As acusações feitas por Cabello foram negadas pela família dos detidos. "Meu filho não trabalha para o CNI, de jeito nenhum", afirmou ao jornal espanhol *El Mundo* o pai de Andrés Martínez Adasme, um dos capturados.
Essa versão foi corroborada por fontes governamentais ao jornal madrilenho *El País*, que também negaram que os detidos sejam agentes do serviço de inteligência espanhol.
O pai ainda afirmou que seu filho e o outro detido estavam de férias na América do Sul, mas que, no dia 2 de setembro, perderam o contato com eles quando ambos estavam próximos à cidade colombiana de Inírida. "Estava desaparecido durante uma viagem na Venezuela e agora está em Caracas, é tudo o que sei", acrescentou o pai de Martínez.
Os Estados Unidos e a Espanha, por sua vez, rejeitaram as acusações de Cabello. "Qualquer afirmação sobre a participação dos EUA em um complô para derrubar Maduro é categoricamente falsa", assegurou o Departamento de Estado dos EUA.
De Washington, afirmaram que o único apoio oferecido é "para uma solução democrática para a crise política na Venezuela".
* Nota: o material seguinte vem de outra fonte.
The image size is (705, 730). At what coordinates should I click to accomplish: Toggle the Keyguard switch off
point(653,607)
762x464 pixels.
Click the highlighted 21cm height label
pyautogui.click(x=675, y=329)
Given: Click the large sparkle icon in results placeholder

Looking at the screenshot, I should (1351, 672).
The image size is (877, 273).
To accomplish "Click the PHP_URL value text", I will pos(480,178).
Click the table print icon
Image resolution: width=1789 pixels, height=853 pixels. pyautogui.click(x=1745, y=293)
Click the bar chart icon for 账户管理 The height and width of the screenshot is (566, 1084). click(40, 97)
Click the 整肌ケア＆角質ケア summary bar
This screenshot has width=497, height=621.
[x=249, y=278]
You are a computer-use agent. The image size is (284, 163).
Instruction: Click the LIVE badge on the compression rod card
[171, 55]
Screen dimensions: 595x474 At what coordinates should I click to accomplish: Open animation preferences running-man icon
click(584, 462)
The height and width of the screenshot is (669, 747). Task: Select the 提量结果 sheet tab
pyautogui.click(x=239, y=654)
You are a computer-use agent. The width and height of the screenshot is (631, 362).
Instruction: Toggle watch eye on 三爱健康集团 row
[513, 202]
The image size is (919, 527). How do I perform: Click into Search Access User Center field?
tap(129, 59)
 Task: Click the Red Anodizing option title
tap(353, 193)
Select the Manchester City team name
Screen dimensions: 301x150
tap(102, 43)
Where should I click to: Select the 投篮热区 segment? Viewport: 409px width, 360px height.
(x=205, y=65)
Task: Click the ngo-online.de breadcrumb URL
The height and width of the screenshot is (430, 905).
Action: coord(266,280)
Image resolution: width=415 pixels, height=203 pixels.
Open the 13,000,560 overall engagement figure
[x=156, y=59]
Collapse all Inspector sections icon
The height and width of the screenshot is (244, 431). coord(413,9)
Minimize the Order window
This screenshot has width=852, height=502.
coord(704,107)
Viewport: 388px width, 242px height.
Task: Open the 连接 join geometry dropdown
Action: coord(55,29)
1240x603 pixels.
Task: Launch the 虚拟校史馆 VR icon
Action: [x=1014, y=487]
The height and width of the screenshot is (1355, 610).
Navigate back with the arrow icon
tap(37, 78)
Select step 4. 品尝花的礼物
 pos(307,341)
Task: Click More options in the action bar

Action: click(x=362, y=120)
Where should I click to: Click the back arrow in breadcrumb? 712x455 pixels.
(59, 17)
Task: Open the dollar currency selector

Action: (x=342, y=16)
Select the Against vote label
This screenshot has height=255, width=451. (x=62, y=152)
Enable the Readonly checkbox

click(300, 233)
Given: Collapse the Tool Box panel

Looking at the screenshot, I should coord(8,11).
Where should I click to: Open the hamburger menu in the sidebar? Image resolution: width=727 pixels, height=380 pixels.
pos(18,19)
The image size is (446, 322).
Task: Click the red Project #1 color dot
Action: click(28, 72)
As autoridades espanholas se pronunciaram no mesmo sentido. "A Espanha desmente e rejeita qualquer insinuação de estar envolvida em uma operação política na Venezuela. O governo confirmou que os detidos não fazem parte do CNI nem de qualquer outro organismo estatal. A Espanha defende uma solução democrática e pacífica para a situação na Venezuela", diz um comunicado divulgado neste domingo pelo governo do socialista Pedro Sánchez.
Os americanos
A Venezuela não forneceu muitas informações sobre os norte-americanos detidos. Até o momento, sabe-se apenas que um dos capturados seria um membro da Marinha dos EUA chamado Wilbert Joseph Castañeda, especialista em explosivos, que teria servido no Afeganistão e no Iraque, conforme relatado por Cabello. Sobre os outros dois, os EUA admitem que ainda não conseguiram confirmar sua situação.
As detenções só aumentam a tensão entre Caracas, Washington e Madrid. A recente onda de sanções dos EUA a funcionários judiciais e militares venezuelanos foi firmemente rejeitada pelo governo de Maduro.
Além disso, as prisões foram anunciadas exatamente uma semana após o candidato opositor Edmundo González Urrutia solicitar asilo ao governo espanhol.
Embora a saída do opositor tenha sido acordada, a decisão simbólica do Congresso espanhol de reconhecer o rival de Maduro como presidente eleito da Venezuela, bem como a qualificação posterior do governo venezuelano como uma "ditadura" pela ministra espanhola da Defesa, Margarita Robles, não foram bem recebidas em Caracas, que convocou sua embaixadora em Madrid.